NVIDIA has just unveiled the Nemotron 3 family of open AI models, designed especially for building smart, multi-agent systems that can handle complex tasks across industries. These fully open models come in three sizes – Nano, Super, and Ultra – and promise big improvements in speed and efficiency, with the Nano version delivering up to 4x higher throughput compared to Nemotron 2 Nano.
The Nemotron 3 lineup uses a new hybrid mixture-of-experts (MoE) architecture that mixes Mamba and Transformer tech for better performance on long contexts and agentic AI – that’s AI that can plan, reason, and act like a team of helpers. This setup helps cut costs while keeping accuracy high, making it easier for developers to create reliable systems without huge expenses.
Here’s a quick look at the three models:
- Nemotron 3 Nano: Around 30-31 billion parameters (3-3.6 billion active per token). It’s the smallest and most efficient, great for tasks like summarizing text, debugging code, or running AI assistants. It supports up to 1 million token context lengths and is available right now on Hugging Face and inference providers like Baseten, DeepInfra, and Together AI.
- Nemotron 3 Super: About 100 billion parameters (10 billion active). Optimized for high-volume workloads with multiple agents working together, like automating IT support or collaborative tools.
- Nemotron 3 Ultra: Roughly 500 billion parameters (50 billion active). The powerhouse for deep reasoning and complex planning in advanced AI workflows.
NVIDIA says the family shines in multi-agent setups, where agents collaborate without losing track or wasting compute. Nemotron 3 Nano, for example, reduces reasoning tokens by up to 60% and handles long inputs smoothly. Independent benchmarks from Artificial Analysis rank it as the most efficient open model in its class with top accuracy.
Along with the models, NVIDIA released open datasets (3 trillion tokens worth), training recipes, and new libraries like NeMo Gym for reinforcement learning. This lets anyone customize agents for their needs, from manufacturing to cybersecurity.
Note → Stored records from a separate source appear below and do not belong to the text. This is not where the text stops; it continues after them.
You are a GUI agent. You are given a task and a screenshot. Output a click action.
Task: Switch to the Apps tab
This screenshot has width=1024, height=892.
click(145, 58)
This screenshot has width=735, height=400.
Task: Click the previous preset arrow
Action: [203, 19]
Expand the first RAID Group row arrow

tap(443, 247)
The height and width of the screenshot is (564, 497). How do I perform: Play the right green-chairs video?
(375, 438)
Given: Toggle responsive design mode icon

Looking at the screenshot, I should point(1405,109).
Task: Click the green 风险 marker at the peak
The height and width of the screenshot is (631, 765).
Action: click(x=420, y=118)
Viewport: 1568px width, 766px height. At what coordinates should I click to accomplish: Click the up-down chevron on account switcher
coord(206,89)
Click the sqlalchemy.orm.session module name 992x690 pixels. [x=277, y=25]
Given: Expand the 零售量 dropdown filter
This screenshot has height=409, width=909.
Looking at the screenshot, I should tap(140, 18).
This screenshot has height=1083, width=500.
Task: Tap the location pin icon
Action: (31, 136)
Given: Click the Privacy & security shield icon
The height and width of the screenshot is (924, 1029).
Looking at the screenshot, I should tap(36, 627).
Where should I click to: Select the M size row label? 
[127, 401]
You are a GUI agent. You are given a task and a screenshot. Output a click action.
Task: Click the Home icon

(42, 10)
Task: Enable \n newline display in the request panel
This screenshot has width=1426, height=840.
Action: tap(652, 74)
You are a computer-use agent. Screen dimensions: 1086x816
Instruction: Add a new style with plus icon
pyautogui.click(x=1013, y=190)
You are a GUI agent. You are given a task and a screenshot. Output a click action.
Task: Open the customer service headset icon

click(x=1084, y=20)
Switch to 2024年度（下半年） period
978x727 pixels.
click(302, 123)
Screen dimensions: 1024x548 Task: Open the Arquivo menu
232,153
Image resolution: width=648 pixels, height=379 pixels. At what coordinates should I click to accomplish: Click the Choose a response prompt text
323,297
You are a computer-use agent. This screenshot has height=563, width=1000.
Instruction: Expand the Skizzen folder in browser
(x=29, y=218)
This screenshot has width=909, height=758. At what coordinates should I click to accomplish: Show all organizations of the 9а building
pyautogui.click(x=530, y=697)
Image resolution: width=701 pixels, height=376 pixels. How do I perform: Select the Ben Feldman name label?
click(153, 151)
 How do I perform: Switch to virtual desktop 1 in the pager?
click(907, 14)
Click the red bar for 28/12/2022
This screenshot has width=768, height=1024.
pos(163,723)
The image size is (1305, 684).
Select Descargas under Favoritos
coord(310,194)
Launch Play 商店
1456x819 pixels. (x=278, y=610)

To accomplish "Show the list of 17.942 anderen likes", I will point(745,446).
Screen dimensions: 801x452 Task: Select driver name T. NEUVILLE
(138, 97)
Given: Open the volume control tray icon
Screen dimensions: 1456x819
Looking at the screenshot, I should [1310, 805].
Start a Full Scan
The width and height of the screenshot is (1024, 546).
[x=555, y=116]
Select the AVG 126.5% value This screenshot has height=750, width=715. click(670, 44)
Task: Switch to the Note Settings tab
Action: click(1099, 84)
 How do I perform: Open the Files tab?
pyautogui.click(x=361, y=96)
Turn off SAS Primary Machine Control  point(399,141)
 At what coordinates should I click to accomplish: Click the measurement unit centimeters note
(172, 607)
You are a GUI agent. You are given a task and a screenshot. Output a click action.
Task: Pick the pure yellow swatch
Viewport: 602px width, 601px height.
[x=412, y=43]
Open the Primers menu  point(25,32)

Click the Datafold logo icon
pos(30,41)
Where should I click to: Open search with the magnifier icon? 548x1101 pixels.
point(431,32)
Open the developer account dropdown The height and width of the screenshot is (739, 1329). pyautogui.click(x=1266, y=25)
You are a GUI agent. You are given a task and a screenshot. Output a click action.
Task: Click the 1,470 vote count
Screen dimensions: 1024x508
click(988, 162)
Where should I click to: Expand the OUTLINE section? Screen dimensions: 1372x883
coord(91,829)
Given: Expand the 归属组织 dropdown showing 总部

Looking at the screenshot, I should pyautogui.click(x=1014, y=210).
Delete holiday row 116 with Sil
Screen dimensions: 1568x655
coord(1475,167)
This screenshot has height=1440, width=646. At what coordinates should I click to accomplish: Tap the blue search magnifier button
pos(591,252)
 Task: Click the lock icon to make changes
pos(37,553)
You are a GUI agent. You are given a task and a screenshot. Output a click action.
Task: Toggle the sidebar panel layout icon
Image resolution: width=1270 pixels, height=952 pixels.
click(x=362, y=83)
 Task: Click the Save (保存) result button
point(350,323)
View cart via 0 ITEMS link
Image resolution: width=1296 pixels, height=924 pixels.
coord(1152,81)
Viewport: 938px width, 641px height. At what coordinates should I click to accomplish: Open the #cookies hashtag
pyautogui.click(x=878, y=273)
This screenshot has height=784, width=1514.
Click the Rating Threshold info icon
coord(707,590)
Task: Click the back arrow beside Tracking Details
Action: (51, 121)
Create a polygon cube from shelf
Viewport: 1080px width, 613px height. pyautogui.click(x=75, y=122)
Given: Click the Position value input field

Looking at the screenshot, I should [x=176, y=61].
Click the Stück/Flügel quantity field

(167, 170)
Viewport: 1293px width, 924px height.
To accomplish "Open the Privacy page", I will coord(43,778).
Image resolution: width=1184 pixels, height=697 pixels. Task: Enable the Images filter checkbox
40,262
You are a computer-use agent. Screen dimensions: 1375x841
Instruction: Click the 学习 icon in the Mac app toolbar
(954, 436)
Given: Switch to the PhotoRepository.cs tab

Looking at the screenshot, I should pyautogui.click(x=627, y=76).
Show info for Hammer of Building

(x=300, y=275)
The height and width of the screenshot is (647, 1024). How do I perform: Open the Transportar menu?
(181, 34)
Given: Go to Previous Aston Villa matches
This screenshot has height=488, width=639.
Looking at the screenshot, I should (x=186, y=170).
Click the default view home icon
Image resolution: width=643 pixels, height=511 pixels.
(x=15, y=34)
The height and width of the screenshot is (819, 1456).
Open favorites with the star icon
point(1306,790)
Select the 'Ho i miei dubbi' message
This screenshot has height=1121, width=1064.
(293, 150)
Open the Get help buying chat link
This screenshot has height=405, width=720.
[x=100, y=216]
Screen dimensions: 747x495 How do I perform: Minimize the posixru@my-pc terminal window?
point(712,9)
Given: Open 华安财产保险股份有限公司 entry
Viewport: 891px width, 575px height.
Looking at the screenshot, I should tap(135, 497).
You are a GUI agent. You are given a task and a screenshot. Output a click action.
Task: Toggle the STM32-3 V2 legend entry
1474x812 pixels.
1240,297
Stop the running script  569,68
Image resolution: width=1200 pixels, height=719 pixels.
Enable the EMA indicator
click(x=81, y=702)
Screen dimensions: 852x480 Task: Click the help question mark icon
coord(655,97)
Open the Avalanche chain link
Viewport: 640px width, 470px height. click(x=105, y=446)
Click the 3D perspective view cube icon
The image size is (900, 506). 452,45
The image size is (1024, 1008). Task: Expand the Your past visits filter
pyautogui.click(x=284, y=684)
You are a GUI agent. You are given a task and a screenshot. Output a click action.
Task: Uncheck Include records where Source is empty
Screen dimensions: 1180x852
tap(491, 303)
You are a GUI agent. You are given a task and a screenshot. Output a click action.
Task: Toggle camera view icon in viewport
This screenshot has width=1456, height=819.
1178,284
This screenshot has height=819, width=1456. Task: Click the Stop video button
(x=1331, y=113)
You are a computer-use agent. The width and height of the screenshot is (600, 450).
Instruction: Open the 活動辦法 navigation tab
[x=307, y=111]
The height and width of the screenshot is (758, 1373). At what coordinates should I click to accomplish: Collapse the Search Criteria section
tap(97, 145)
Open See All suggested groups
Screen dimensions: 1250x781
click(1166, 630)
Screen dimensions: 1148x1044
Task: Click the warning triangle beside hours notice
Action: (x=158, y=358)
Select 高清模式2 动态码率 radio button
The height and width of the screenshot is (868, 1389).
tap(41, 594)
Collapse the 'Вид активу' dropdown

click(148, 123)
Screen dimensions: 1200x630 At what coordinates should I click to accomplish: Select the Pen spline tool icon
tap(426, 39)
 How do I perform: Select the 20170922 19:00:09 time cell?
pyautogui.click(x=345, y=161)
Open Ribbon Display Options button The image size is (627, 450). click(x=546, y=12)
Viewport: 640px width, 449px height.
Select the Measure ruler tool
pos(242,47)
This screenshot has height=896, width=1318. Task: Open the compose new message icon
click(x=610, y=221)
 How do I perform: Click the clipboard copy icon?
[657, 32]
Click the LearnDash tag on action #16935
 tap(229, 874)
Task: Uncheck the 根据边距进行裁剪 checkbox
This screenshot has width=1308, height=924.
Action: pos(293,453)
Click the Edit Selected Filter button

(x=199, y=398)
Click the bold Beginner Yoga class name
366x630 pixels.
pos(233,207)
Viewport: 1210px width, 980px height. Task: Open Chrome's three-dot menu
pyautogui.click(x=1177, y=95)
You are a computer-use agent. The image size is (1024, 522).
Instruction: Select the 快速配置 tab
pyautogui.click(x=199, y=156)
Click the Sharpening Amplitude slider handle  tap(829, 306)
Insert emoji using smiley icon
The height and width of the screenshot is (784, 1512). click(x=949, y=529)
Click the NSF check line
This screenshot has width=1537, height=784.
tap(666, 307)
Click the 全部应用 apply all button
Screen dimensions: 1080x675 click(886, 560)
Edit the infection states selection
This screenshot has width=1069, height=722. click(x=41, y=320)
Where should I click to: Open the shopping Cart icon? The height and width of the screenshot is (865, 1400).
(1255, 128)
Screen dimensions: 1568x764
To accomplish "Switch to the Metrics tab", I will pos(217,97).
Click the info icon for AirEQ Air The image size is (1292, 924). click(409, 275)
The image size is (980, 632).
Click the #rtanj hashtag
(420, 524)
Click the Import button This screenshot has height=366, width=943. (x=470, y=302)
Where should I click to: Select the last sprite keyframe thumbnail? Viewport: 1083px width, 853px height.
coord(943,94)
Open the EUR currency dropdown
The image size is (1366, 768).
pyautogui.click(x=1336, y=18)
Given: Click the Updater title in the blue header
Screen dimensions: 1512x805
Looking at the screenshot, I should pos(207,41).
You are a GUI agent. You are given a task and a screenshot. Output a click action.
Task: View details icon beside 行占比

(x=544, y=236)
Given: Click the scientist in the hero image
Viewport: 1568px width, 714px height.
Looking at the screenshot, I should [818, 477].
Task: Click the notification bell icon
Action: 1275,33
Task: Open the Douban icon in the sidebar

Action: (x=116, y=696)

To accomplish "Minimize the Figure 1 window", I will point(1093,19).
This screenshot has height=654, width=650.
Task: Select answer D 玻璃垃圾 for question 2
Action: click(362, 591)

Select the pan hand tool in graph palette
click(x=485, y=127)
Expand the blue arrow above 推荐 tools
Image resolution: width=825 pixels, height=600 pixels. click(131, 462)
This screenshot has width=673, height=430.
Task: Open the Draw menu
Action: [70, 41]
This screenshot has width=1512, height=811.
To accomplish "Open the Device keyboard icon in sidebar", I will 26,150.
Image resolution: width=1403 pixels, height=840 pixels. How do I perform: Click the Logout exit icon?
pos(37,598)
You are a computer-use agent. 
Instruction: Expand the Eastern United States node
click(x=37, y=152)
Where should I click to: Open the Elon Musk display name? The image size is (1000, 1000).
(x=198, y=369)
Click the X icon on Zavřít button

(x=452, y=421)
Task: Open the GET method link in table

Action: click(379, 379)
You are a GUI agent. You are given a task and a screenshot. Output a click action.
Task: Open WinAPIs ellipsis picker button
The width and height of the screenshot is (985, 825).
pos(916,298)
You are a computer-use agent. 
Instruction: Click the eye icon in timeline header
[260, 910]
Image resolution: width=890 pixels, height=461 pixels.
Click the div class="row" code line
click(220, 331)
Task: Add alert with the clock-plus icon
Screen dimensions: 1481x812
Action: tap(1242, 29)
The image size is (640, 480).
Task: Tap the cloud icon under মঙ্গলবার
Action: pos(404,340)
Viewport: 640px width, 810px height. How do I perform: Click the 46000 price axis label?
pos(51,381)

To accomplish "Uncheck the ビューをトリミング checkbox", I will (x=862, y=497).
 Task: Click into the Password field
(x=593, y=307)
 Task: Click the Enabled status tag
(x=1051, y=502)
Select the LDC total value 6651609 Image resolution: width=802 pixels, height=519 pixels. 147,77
Jensen Huang, NVIDIA’s CEO, called it a step for “open innovation” in AI, helping build transparent systems aligned with real-world rules and data.
Nemotron 3 Nano is out today. Super and Ultra arrive in the first half of 2026. Developers can start experimenting now – head to NVIDIA’s site or Hugging Face for downloads and docs. This could shake up open AI for agentic apps, especially with NVIDIA’s hardware backing. Exciting times ahead!